Ähnlich wie in Wien bestand auch in Warschau seit dem Regierungsantritt König Stanisław August Poniatowskis in den Jahren 1765 bis 1767 ein teilsubventioniertes Impresa-Modell. Dabei wurde Carlo Tomatis als directeur des plaisirs das königliche Opernhaus gratis zur Verfügung gestellt. Auch erhielt er eine jährliche Subvention für den Spielbetrieb und die Zusicherung einer Kompensation bei Verlusten. Dafür musste er eben die besagten italienischen Künstler engagieren. Zudem sollte er eine Truppe für französisches Sprechtheater und Opéra-comique einstellen und sein Programm mit dem König abstimmen.[5] Später wurde er Direktor des neu gegründeten polnischen Nationaltheaters („directoris generalis spectaculorum“).[6]

Tomatis heiratete 1766 Caterina Gattai († 1791), mit der er vier Kinder hatte. Die beiden hatten sich 1765 in Venedig, wo der Warschauer Impresario im Auftrag des polnischen Königs Sänger und Tänzer für das im Aufbau befindliche königliche Theater gesucht hatte, kennengelernt.
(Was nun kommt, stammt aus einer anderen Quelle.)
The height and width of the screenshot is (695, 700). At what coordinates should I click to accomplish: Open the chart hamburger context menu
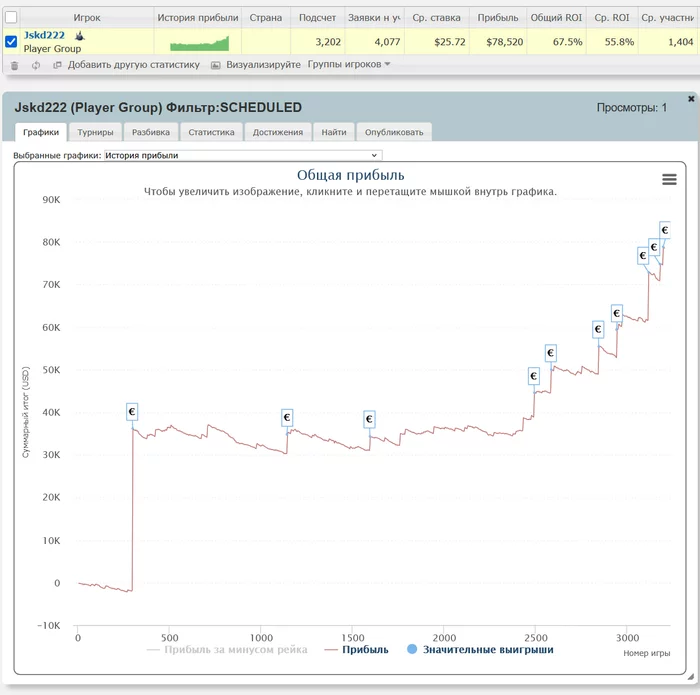669,179
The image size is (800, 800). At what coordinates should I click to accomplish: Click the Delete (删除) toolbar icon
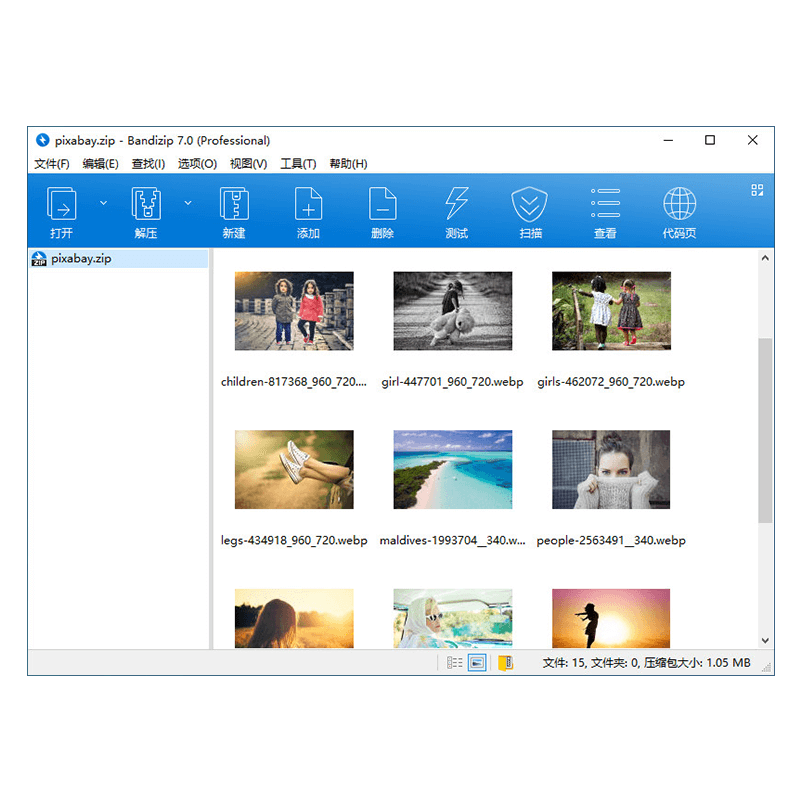[x=382, y=205]
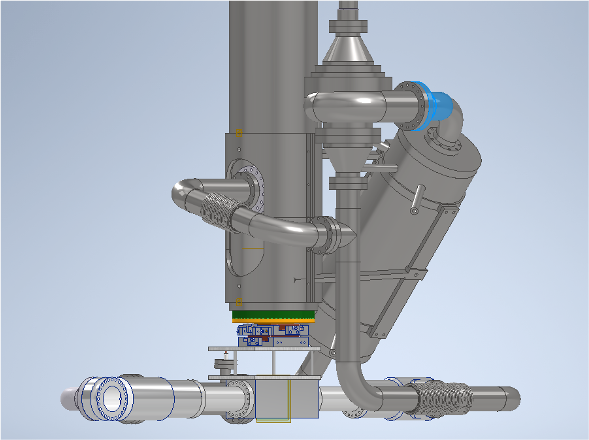Select the oval cutout on the column
589x440 pixels.
[x=244, y=256]
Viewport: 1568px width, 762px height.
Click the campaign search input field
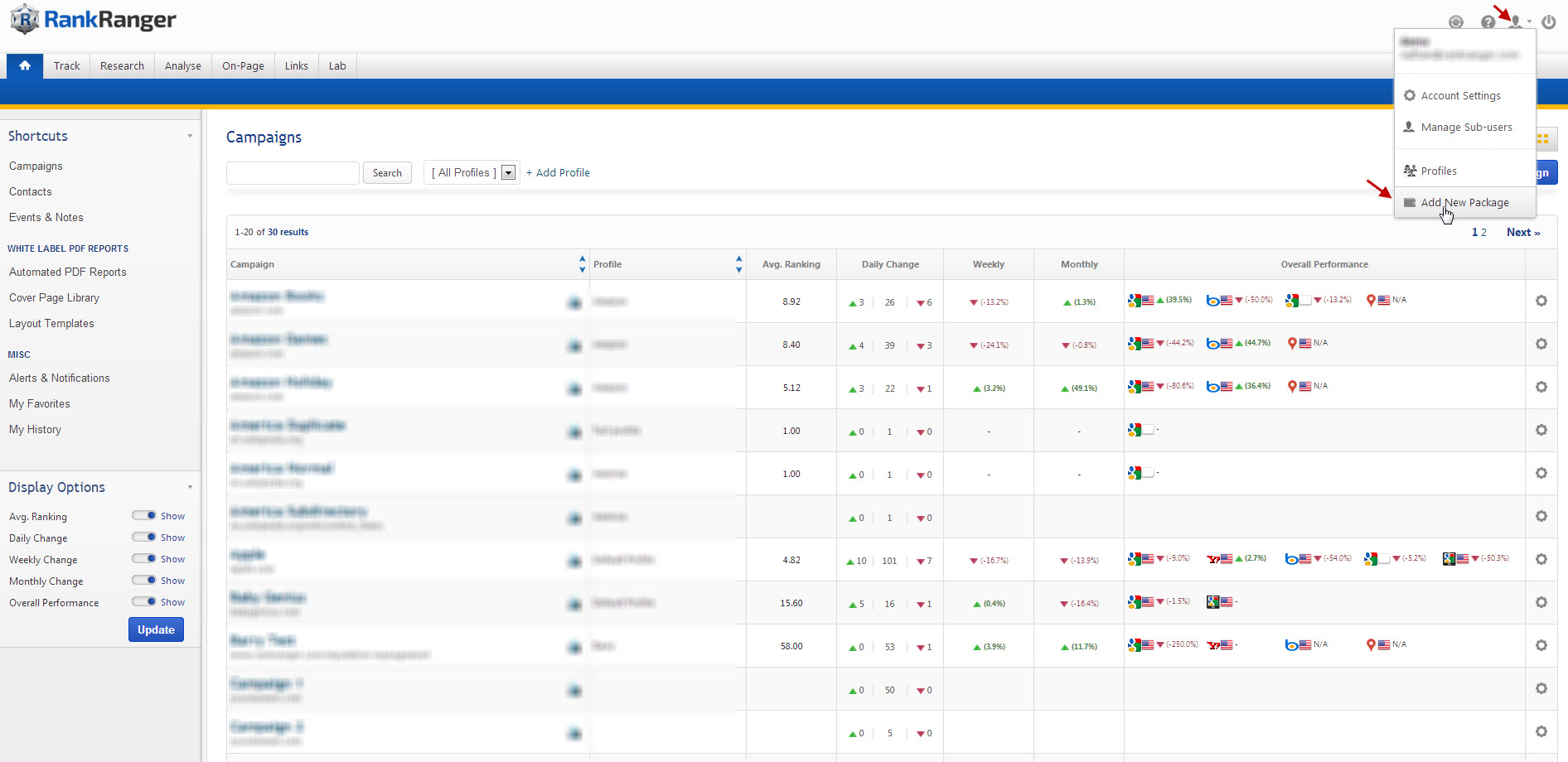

Spätestens im Juli war Gattai die Geliebte Tomatis’ und die erste Tänzerin in seiner Theatertruppe. Sie galt als schön und wurde von einigen der Männer am Hof umworben, darunter der König. Tomatis erwies sich angesichts der Avancen gegenüber seiner Frau zwar als eifersüchtig, nutzte aber dennoch die Vorteile, die sich den beiden dadurch boten. Zunächst aber ließ der König den Betrieb wegen Streitigkeiten um die Finanzierung und Bezahlung, aber auch wegen verschiedener Skandale, darunter um Tomatis’ Frau, vorzeitig einstellen. 1772 ging Tomatis ins Ausland, kehrte aber nach Warschau zurück.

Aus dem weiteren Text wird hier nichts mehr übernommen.